_What you have to do_
From the line containing "Opt in to Phone Communications" through the last line of the material, copy every line exactly, both ends inclusive; do not copy pictures.
** Opening Excerpted records block **
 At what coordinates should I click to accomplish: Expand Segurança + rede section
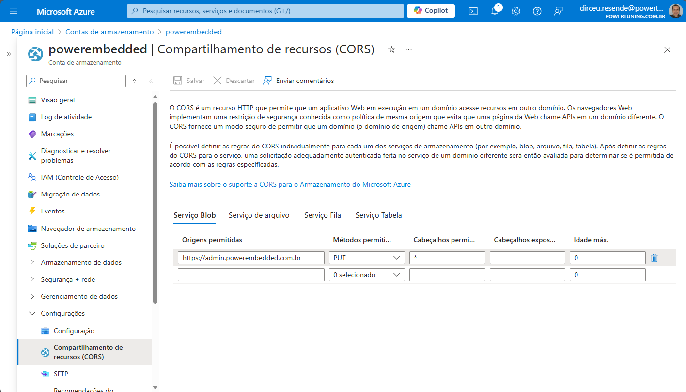(68, 279)
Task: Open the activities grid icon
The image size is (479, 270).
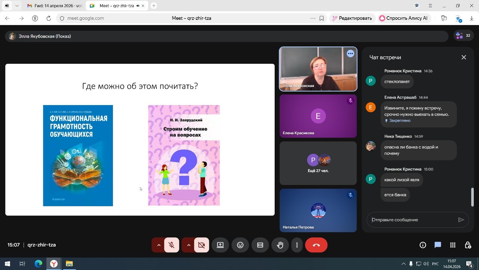Action: [453, 245]
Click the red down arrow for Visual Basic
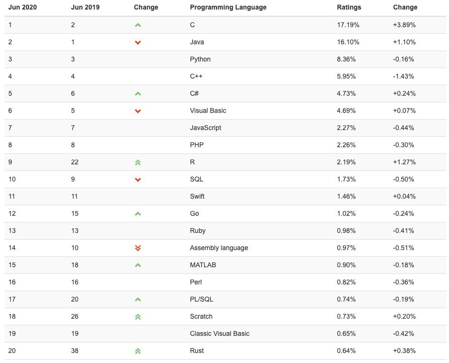This screenshot has width=449, height=363. [138, 111]
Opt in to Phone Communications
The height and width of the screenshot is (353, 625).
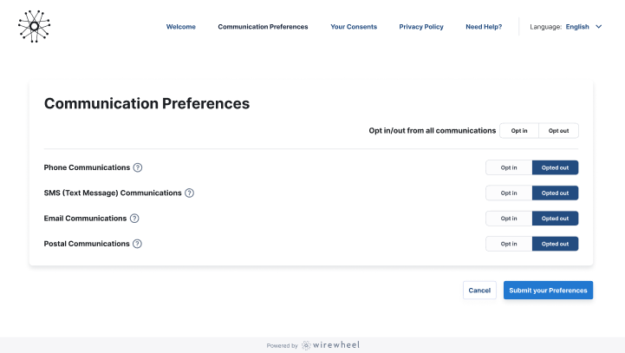point(509,167)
** Closing Excerpted records block **
_Worked solution_
Opt in to Phone Communications
The height and width of the screenshot is (353, 625).
point(509,167)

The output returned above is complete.